Dies lässt sich nämlich nicht als »freiwillig bekundet« bezeichnen. Das European Data Protection Board (EDPB) hat das inzwischen klargestellt und Leitlinien herausgegeben – auch der Europäische Gerichtshof und der Bundesgerichtshof haben in diese Richtung entschieden.

In Deutschland hat beispielsweise die Verbraucherzentrale darauf hingewiesen: »Unsere Seite nutzt Cookies, um Ihnen ein optimales Surferlebnis zu bieten« – mit diesen oder vergleichbaren Worten weisen viele Internetseiten auf den Einsatz von sogenannten »Cookies« hin. Nach einer Entscheidung des Europäischen Gerichtshofs (Az. C-673/17) und einer im Anschluss hieran ergangenen Entscheidung des Bundesgerichtshofs (Az. I ZR 7/16 ) reicht so eine bloße Information in vielen Fällen nicht aus. Denn in den meisten Fällen möchte der Seitenbetreiber zusätzliche Cookies setzen, die für den Aufruf der Internetseite nicht zwingend notwendig sind, wie etwa Werbe- oder Tracking-Cookies. Dazu bedarf es der ausdrücklichen Einwilligung der Nutzer einer Internetseite. Werden die Cookies verweigert, dürfen auch keine gesetzt werden.« Dennoch herrschen vielfach illegale Praktiken vor, was sich dringend ändern muss.

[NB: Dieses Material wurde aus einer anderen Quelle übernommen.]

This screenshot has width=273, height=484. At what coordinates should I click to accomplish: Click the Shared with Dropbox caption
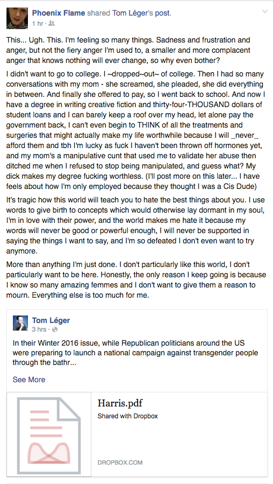(x=127, y=416)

Letztendlich dürfen Betreiber nur die, für die Funktion der Website wesentlichen Cookies setzen, ohne die vorherige, zusätzlich eingeholte Einwilligung der Benutzer. Für Website-Entwickler ist es ein Leichtes, die Cookie-Lebensdauer in der Konfiguration einzustellen. Das gilt sogar für die unbedingt notwendigen, wesentlichen Cookies. Auch die lassen sich so konfigurieren, dass sie nach jeder beendeten Internet-Sitzung automatisch gelöscht werden. Natürlich fehlen dem Marketing-Team dann wertvolle Informationen und Rückschlüsse zum Surfverhalten und den genutzten Seiten. Aus diesem Grund herrscht hier, wenig überraschend, eine gewisse Zurückhaltung.

Reicht die Cookie-Verwaltung mit der Zeit wirklich noch aus? Scheinbar nicht … Und wer bisher in dem (guten) Glauben war, dies sei die Waffe der Wahl, der wird enttäuscht sein. Denn Browser sind nur in der Lage, gute alte Text-Cookies abzulehnen und zu verwalten.

Willkommen beim Super-Cookie [1]

Browser könnten gegen den neuen Super-Keks tendenziell machtlos sein, oder? Jedenfalls bis jetzt.

Super-Cookies nutzten den lokalen Speicher. Also physische Medien auf dem betreffenden Gerät und nicht nur den Browser-Cache. In der Vergangenheit haben Browser Caches weitergegeben, so dass, wenn Sie etwa auf ein und dasselbe Bild auf zwei verschiedenen Websites stoßen, das zweite aus dem lokalen Speicher-Cache geladen wird, um schneller zugreifen zu können. Website-Administratoren erkennen problemlos, ob Sie eine lokal gespeicherte Cache-Komponente verwenden und können sich so schnell ein Bild der von Ihnen besuchten Websites machen. Also das Surf-Verhalten tracken und zwar so, als hätten sie quasi einen Spiegel des Nutzerbildschirms vor sich. Würde diese Verwendungsweise wirklich offen und transparent kommuniziert werden, wie es Artikel 5(1)(a) vorschreibt, würden Nutzer das niemals zulassen.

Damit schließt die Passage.